--- START ---

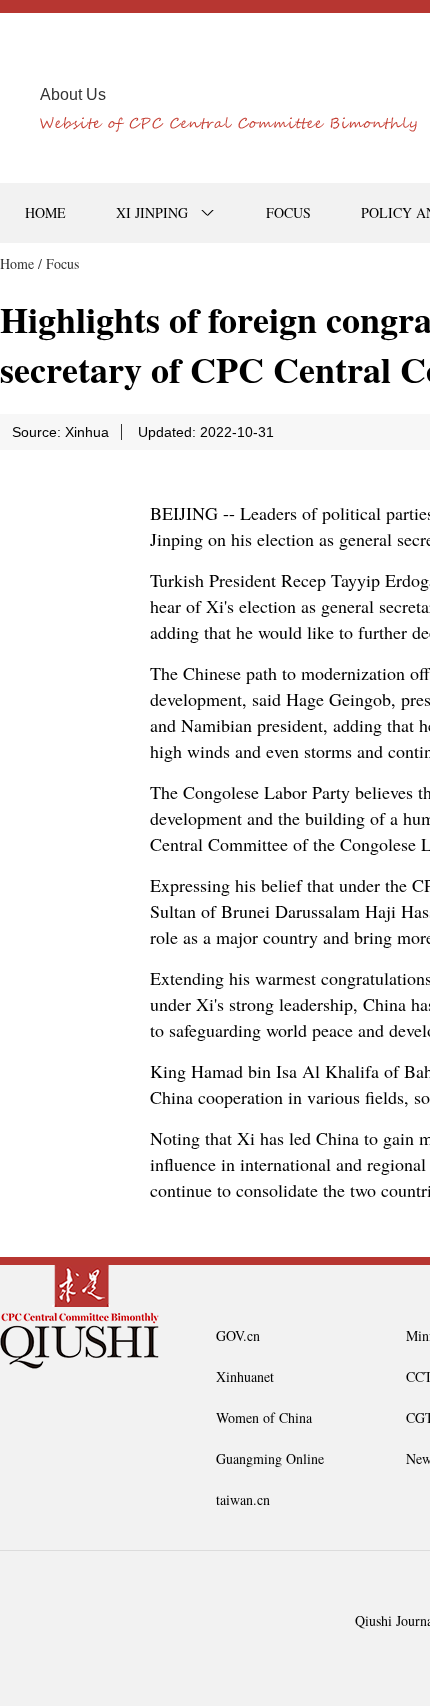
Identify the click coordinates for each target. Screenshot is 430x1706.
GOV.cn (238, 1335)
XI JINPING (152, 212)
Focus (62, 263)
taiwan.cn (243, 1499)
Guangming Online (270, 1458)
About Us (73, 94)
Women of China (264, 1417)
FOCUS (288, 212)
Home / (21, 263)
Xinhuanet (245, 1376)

--- END ---

▶ _What to do_
Since the pictures are not wanted, transcribe the rest of the listing above exactly.

▶ _Your response_
Identify the click coordinates for each target. Screenshot is 430x1706.
GOV.cn (238, 1335)
XI JINPING (152, 212)
Focus (62, 263)
taiwan.cn (243, 1499)
Guangming Online (270, 1458)
About Us (73, 94)
Women of China (264, 1417)
FOCUS (288, 212)
Home / (21, 263)
Xinhuanet (245, 1376)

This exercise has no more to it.